La motosierra sigue: evalúan una nueva reducción de empleados estatales

El Gobierno nacional avanza en una nueva etapa de su plan de ajuste y desregulación, con la mira puesta en una reducción adicional de personal en distintos organismos de la administración pública nacional.

La estrategia es impulsada por el Ministerio de Desregulación y Transformación del Estado, que conduce Federico Sturzenegger, y contempla un relevamiento de estructuras, funciones y dotaciones de trabajadores en las diferentes áreas del Estado.

Según trascendió en ámbitos oficiales, equipos técnicos vinculados a la cartera de Sturzenegger vienen realizando evaluaciones en distintos ministerios con el objetivo de analizar la organización interna, determinar la necesidad de determinados puestos de trabajo y revisar si las tareas actuales podrían desarrollarse con una menor cantidad de personal.

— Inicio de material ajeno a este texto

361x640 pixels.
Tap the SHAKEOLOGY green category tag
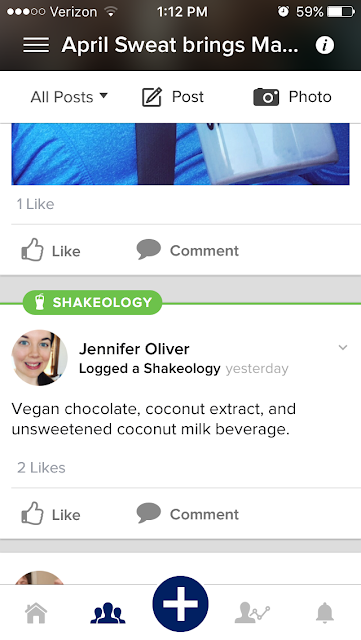pyautogui.click(x=92, y=302)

La iniciativa se enmarca en la política de reducción del gasto público impulsada por el presidente Javier Milei desde el inicio de su gestión y que tiene como uno de sus principales ejes la disminución del tamaño del Estado.

Fuentes gubernamentales indicaron que la intención oficial es continuar avanzando con medidas de ajuste durante el segundo semestre del año, aunque aún no se informó oficialmente cuántos puestos podrían verse alcanzados por esta nueva etapa del proceso.

Mientras tanto, la posibilidad de nuevos recortes genera preocupación entre los gremios estatales.

Desde la Asociación Trabajadores del Estado (ATE), su secretario general, Rodolfo Aguiar, cuestionó la continuidad de las medidas de ajuste y advirtió que el sindicato impulsará acciones gremiales para rechazar eventuales despidos y reclamar una reapertura de las negociaciones salariales.

En la misma línea, desde la Unión del Personal Civil de la Nación (UPCN) manifestaron preocupación por el impacto de las desvinculaciones registradas durante el último año y sostuvieron que el Estado debe mantener su capacidad de brindar servicios y respuestas a la comunidad.

El debate sobre la estructura estatal y la reducción del gasto público vuelve así a instalarse en el centro de la agenda política, en un contexto en el que el Gobierno defiende los resultados de su programa económico mientras los sindicatos advierten sobre las consecuencias laborales y operativas de una eventual profundización de los recortes.